One of the most powerful tools in changing the world and giving people different perspectives is storytelling. And in particular storytelling through cinema. When I think about how I’ve become the person I’m today and why I think and see the world as I do, I realise that movies have played a significant role in my development as an individual. So I thought I’d share some of the movies I find most important for me, society and the world of filmmaking
1. Dead Poets Society (1989)
I was first introduced to this movie by my English teacher back in high school and have been re-watching it ever since. It’s one of those films you can watch over and over again and even though you know what’s going to happen, you’ll always find something new to take away from it. Although it was made in the 80’s, the movie shines light on topics, which are still relevant today. From the pressure, which is placed on young people to pursue a certain career path and goals to internal struggles, like love and suicide. Directed by Peter Weir, and starring Robin Williams, although Dead Poets Society deals with heavy subjects and will make you cry, I find it oddly uplifting and inspirational.
2. Citizen Kane (1941)
There are some movies, that are considered great because of the story they tell. Then there are those, which are great because of what they’ve done for the art of film. Even though Citizen Kane is not a film I would purposefully go and see and to be honest I wasn’t extremely excited to see it when I found out I had to in university, I have to say that its reputation as one of the best movies ever made is not without reason. I know many people don’t like “old movies”. Cinema today is fast-paced, easy to follow, has special effects and big names. And while, Citizen Kane has long scenes, with lots of dialogue and the acting could be considered even quite melodramatic, the movie tells the story of how power corrupts the individual, through the use of groundbreaking techniques, which have influenced generations of great filmmakers.
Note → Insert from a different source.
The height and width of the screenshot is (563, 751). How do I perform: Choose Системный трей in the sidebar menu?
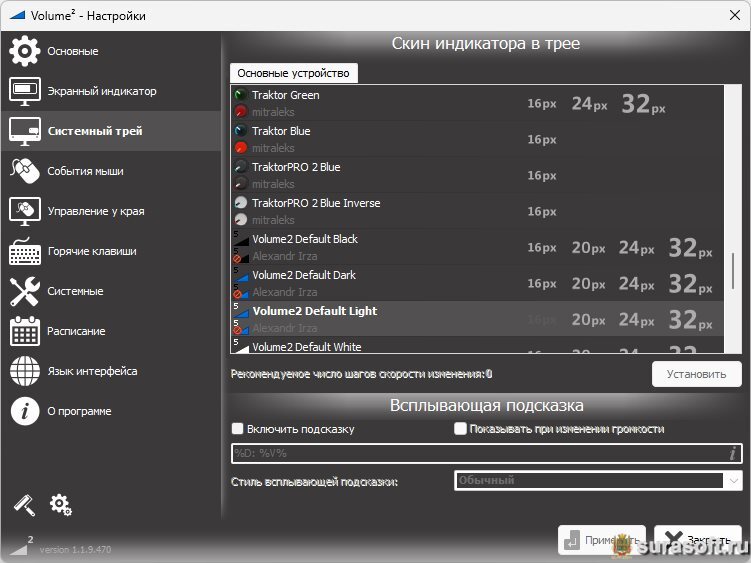click(x=94, y=131)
3. Ferris Bueller’s Day Off (1986)
Since seeing it when I was in high school, I’ve been rewatching it every year. Similarly to The Breakfast Club, Ferris Bueller’s Day Off, is the perfect movie, addressing teenage angst through the relatable Ferris, who lives out the perfect day off many of us are wishing for. I personally love when a movie breaks the fourth wall, making you a part of the whole experience and letting you in to a secret the rest of the characters don’t know. Ferris Bueller is a must-see movie, which you’ll go back to rewatch whenever you feel down.
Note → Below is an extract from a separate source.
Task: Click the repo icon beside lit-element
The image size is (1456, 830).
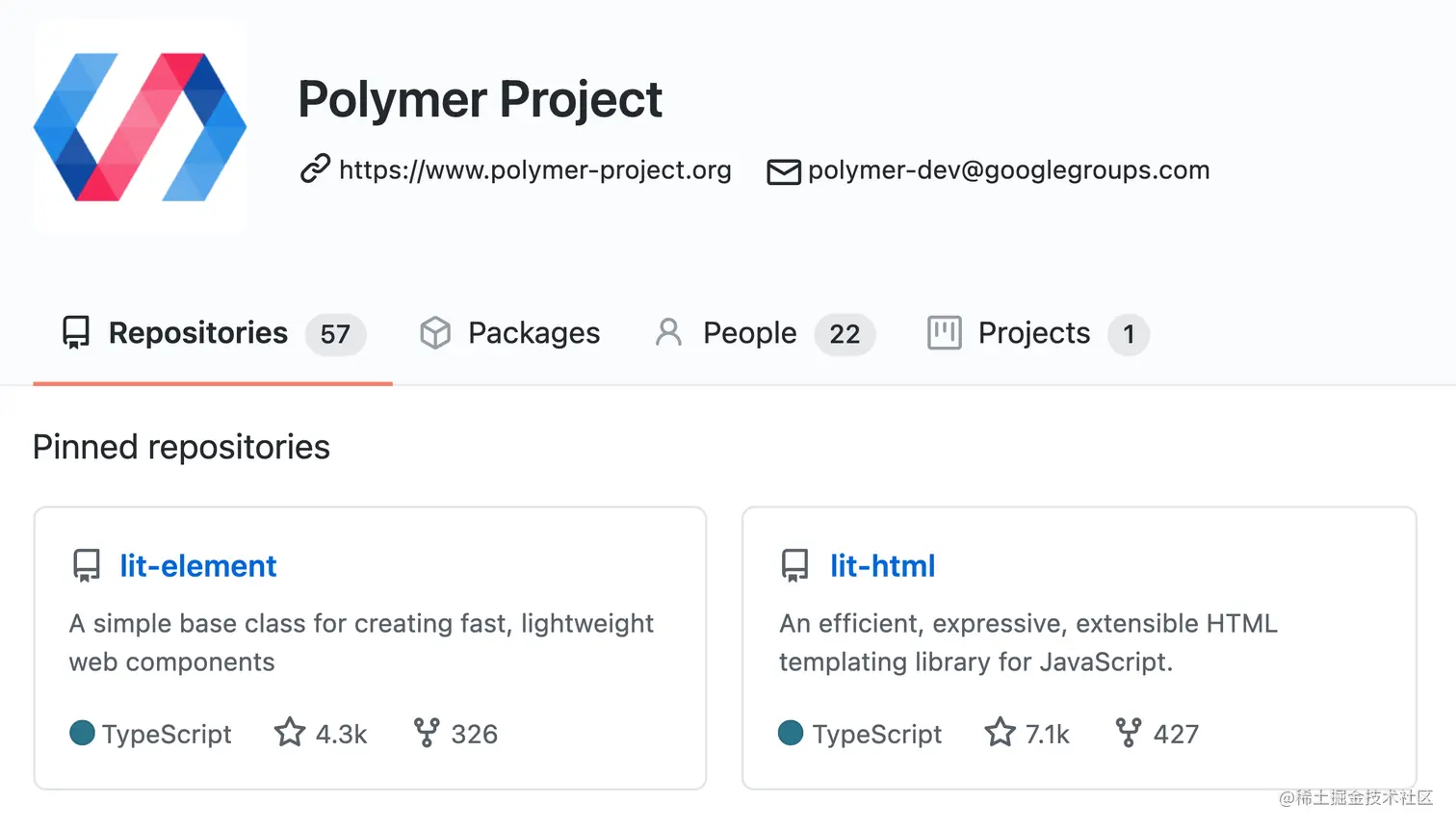Action: pyautogui.click(x=87, y=566)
4. Y Tu Mamá También (2001)
Directed by Oscar winner Alfonso Cuarón, this coming of age, road movie is a commentary on Mexico’s geography, politics and culture. It blends the personal and the political, the comic and the tragic. What makes the movie even better is that while the characters deal with topics such as drugs, sex and growing up, the presence of an anonymous narrator adds another layer. Through his commentary on the political corruption, nepotism and the life of the poor, he paints a contrasting picture of the reality in Mexico to the beautiful visuals.
5. Jojo Rabbit (2019)
I only saw this movie last week, but I was so impressed by it I had to include it. I feel like creating a comedy-drama about the Nazi regime is not a very easy thing to do, and maybe the initial idea of watching a story about a 10 year old Nazi fanatic, whose imaginary best friend is Hitler, was what made me not watch it when it first came out. However, when I did, I loved it. It combines serious themes about that period, with universal subjects like innocence and growing up and creates a Nazi- mocking satire through the character of Hitler. However what makes this movie a must-watch in addition to the story, are the construction of the visuals, the colours, the music and the editing.